Mas ou menos numa mesma época li uma solene bobagem de um livre-pensador. Dizia ele que um suicida era simplesmente o mesmo que um mártir. A patente falácia desse texto ajudou-me a esclarecer a questão. Obviamente um suicida é o oposto do mártir. Um mártir é um homem que se preocupa tanto com alguma coisa fora dele que se esquece de sua vida pessoal. Um suicida é um homem que se preocupa tão pouco com tudo o que está fora dele que ele quer ver o fim de tudo. Um quer que alguma coisa comece; o outro, que tudo acabe.
Em outras palavras o mártir é nobre, exatamente porque (embora renuncie ao mundo ou exerce toda humanidade) ele confessa esse supremo laço com a vida; coloca o coração fora de si mesmo: morre opara que alguma coisa viva. O suicida é ignóbil porque não tem esse vinculo com a existência: ele é meramente um destruidor. Espiritualmente ele destrói o universo.

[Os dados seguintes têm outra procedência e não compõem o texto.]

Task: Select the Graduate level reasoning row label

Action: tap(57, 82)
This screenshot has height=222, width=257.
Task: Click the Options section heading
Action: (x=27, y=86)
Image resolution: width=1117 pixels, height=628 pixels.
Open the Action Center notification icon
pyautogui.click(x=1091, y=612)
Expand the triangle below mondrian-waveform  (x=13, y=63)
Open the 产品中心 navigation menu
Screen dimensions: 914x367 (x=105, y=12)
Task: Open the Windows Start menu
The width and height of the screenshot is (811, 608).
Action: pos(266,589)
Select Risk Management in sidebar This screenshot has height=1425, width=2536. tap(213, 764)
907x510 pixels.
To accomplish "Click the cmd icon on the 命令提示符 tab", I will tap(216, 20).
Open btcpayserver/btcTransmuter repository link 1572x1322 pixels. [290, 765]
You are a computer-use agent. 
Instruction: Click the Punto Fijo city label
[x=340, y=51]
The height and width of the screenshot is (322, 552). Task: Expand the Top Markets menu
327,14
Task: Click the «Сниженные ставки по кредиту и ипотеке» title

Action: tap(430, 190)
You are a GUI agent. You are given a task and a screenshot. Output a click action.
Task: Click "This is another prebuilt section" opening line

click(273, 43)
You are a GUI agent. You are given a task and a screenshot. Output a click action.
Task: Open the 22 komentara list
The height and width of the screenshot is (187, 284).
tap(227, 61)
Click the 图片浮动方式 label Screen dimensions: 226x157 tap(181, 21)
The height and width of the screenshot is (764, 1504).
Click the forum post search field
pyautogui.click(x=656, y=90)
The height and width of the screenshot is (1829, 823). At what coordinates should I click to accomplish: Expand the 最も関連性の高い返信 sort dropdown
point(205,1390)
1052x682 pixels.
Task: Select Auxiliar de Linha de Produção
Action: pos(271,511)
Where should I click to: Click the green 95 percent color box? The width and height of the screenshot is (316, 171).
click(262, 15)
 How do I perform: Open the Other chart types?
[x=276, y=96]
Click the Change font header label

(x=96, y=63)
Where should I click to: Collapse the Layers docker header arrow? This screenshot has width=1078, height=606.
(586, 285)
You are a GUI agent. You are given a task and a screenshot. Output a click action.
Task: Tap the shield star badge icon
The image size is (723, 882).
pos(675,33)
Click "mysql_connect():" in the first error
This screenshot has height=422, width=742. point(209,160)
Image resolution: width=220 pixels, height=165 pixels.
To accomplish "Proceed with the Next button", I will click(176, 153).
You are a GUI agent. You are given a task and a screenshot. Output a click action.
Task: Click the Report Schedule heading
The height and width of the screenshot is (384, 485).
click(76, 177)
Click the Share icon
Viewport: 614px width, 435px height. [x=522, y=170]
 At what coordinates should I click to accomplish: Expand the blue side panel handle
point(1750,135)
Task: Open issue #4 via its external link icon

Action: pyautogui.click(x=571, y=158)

E depois me lembrei da estaca e da encruzilhada, e o estranho fato de que o cristianismo mostrara esse rigor incomum para com o suicida. Pois o cristianismo mostrara um ardente incentivo ao martírio.
O cristianismo histórico foi acusado, não inteiramente sem razão, de levar o martírio e o asceticismo a um ponto extremo, desolado e pessimista. Os primeiros mártires cristãos falavam de morte com uma alegria horrível. Blasfemavam as belas funções do corpo, sentiam o cheio da sepultura à distancia como se ela fosse um campo de flores. Tudo isso a muitos parecia a própria poesia do pessimismo. Todavia, existe a estaca na encruzilhada para mostrar o que o cristianismo pensava do pessimista.
Esse foi o primeiro de uma longa série de enigmas que o cristianismo discutiu. E a discussão implicava uma particularidade da qual devo falar mais especificamente, sendo uma característica de todas as idéias cristãs, mas que evidentemente começou com esta discussão. A atitude cristã para com o mártir e o suicida não era o que com grande frequencia se afirma nos ensinamentos morais modernos. Não era uma questão de grau. Não que se devesse traçar uma linha nalgum ponto, com o auto-assassino exaltado caindo dentro dela e auto-assassino acabrunhado logo fora dela. O sentimento cristão evidentemente não era apenas de que o suicida estava levando o martírio longe demais. O sentimento cristão era veementemente em favor de um e furiosamente contra o outro.

mais a frente….

Surgiu na controvérsia moderna o hábito imbecil de dizer que tal e tal crença pode ser sustentada numa época, mas não em outra. Alguns dogmas, dizem, eram críveis no século XII, mas não no século XX. Alguém poderia igualmente dizer que determinada filosofia pode ser abraçada na segunda-feira, mas não se pode acreditar nela na terça. Alguém poderia também falar que determinada visão de mundo (cosmovisão) é adequada às três e meia, mas não às quatro e meia. Aquilo em que um homem pode acreditar depende de sua filosofia, não do relógio ou do século. Quem acredita numa lei natural inalterável não pode acreditar em nenhum milagre em nenhuma época.
Suponhamos, só para argumentar, que estamos falando de um caso de cura milagrosa. Um materialista do século XII não poderia acreditar nela mais do que um materialista do século XX. Mas um cientista cristão do século XX pode acreditar nela tanto quando um cristão do século XII. É simplesmente uma questão de teoria que se tem da realidade

Ortodoxia – Edição centenária 1908-2008 – Editora Mundo Cristão. Páginas transcritas: 113, 120-124.